• Acylated apelin-13 amide analogues exhibit enzyme resistance and prolonged insulin releasing, glucose lowering and anorexic properties

      O'Harte, Finbarr P. M.; Parthsarathy, Vadivel; Hogg, Christopher; Flatt, Peter R. (Elsevier, 2017-10-04)
      The adipokine, apelin has many biological functions but its activity is curtailed by rapid plasma degradation.
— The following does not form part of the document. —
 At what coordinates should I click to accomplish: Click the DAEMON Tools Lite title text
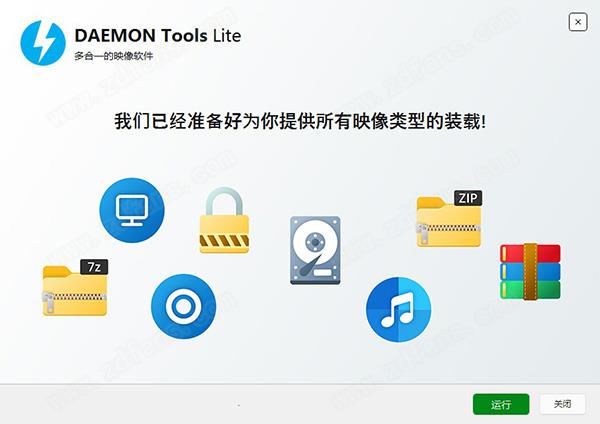click(x=158, y=36)
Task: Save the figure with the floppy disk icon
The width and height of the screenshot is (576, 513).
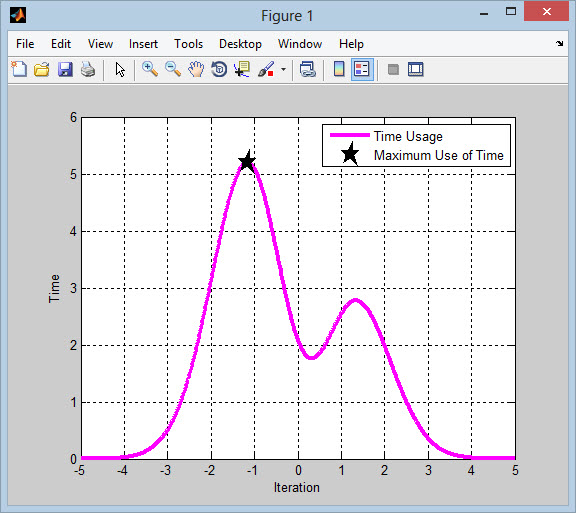Action: pyautogui.click(x=65, y=69)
Fatty acid derived apelin analogues represent a new and exciting avenue for the treatment of obesity-diabetes. This study explores four novel fatty acid modified apelin-13 analogues, namely, (Lys8GluPAL)apelin-13 amide, pGlu(Lys8GluPAL)apelin-13 amide, Lys8GluPAL(Tyr13)apelin-13 and Lys8GluPAL(Val13)apelin-13. Fatty acid modification extended the half-life of native apelin-13 to >24 h in vitro. pGlu(Lys8GluPAL)apelin-13 amide was the most potent insulinotropic analogue in BRIN-BD11 cells and isolated islets with maximal stimulatory effects of up to 2.7-fold (p < .001). (Lys8GluPAL)apelin-13 amide (1.9-fold) and Lys8GluPAL(Tyr13)apelin-13 (1.7-fold) were less effective, whereas Lys8GluPAL(Val13)apelin-13 had an inhibitory effect on insulin secretion. Similarly, pGlu(Lys8GluPAL)apelin-13 amide was most potent in increasing beta-cell intracellular Ca2+ concentrations (1.8-fold, p < .001) and increasing glucose uptake in 3T3-L1 adipocytes (2.3-fold, p < .01). Persistent biological action was observed with both pGlu(Lys8GluPAL)apelin-13 amide and (Lys8GluPAL)apelin-13 amide significantly reducing blood glucose (39–43%, p < .01) and enhancing insulin secretion (43–56%, p < .001) during glucose tolerance tests in diet-induced obese mice. pGlu(Lys8GluPAL)apelin-13 amide and (Lys8GluPAL)apelin-13 amide also inhibited feeding (28–40%, p < .001), whereas Lys8GluPAL(Val13)apelin-13 increased food intake (8%, p < .05) in mice. These data indicate that novel enzymatically stable analogues of apelin-13 may be suitable for future development as therapeutic agents for obesity-diabetes.
    • Apelin-13 analogues show potent in vitro and in vivo insulinotropic and glucose lowering actions

      O'Harte, Finbarr P. M.; Parthsarathy, Vadivel; Hogg, Christopher; Flatt, Peter R. (Elsevier, 2018-02-03)
      Nine structurally modified apelin-13 analogues were assessed for their in vitro and acute in vivo antidiabetic potential. Stability was assessed in mouse plasma and insulinotropic efficacy tested in cultured pancreatic BRIN-BD11 cells and isolated mouse pancreatic islets. Intracellular Ca2+ and cAMP production in BRIN-BD11 cells was determined, as was glucose uptake in 3T3-L1 adipocytes. Acute antihyperglycemic effects of apelin analogues were assessed following i.p. glucose tolerance tests (ipGGT, 18 mmol/kg) in normal and diet-induced-obese (DIO) mice and on food intake in normal mice. Apelin analogues all showed enhanced in vitro stability (up to 5.8-fold, t½ = 12.8 h) in mouse plasma compared to native apelin-13 (t½ = 2.1 h). Compared to glucose controls, stable analogues exhibited enhanced insulinotropic responses from BRIN-BD11 cells (up to 4.7-fold, p < 0.001) and isolated mouse islets (up to 5.3-fold) for 10−7 M apelin-13 amide (versus 7.6-fold for 10−7 M GLP-1). Activation of APJ receptors on BRIN-BD11 cells increased intracellular Ca2+ (up to 3.0-fold, p < 0.001) and cAMP (up to 1.7-fold, p < 0.01). Acute ipGTT showed improved insulinotropic and glucose disposal responses in normal and DIO mice (p < 0.05 and p < 0.01, respectively). Apelin-13 amide and (pGlu)apelin-13 amide were the most effective analogues exhibiting acute, dose-dependent and persistent biological actions. Both analogues stimulated insulin-independent glucose uptake by differentiated adipocytes (2.9 to –3.3-fold, p < 0.05) and inhibited food intake (26-–33%, p < 0.001), up to 180 min in mice, versus saline. In contrast, (Ala13)apelin-13 and (Val13)apelin-13 inhibited insulin secretion, suppressed beta-cell signal transduction and stimulated food intake in mice. Thus, stable analogues of apelin-13 have potential for diabetes/obesity therapy.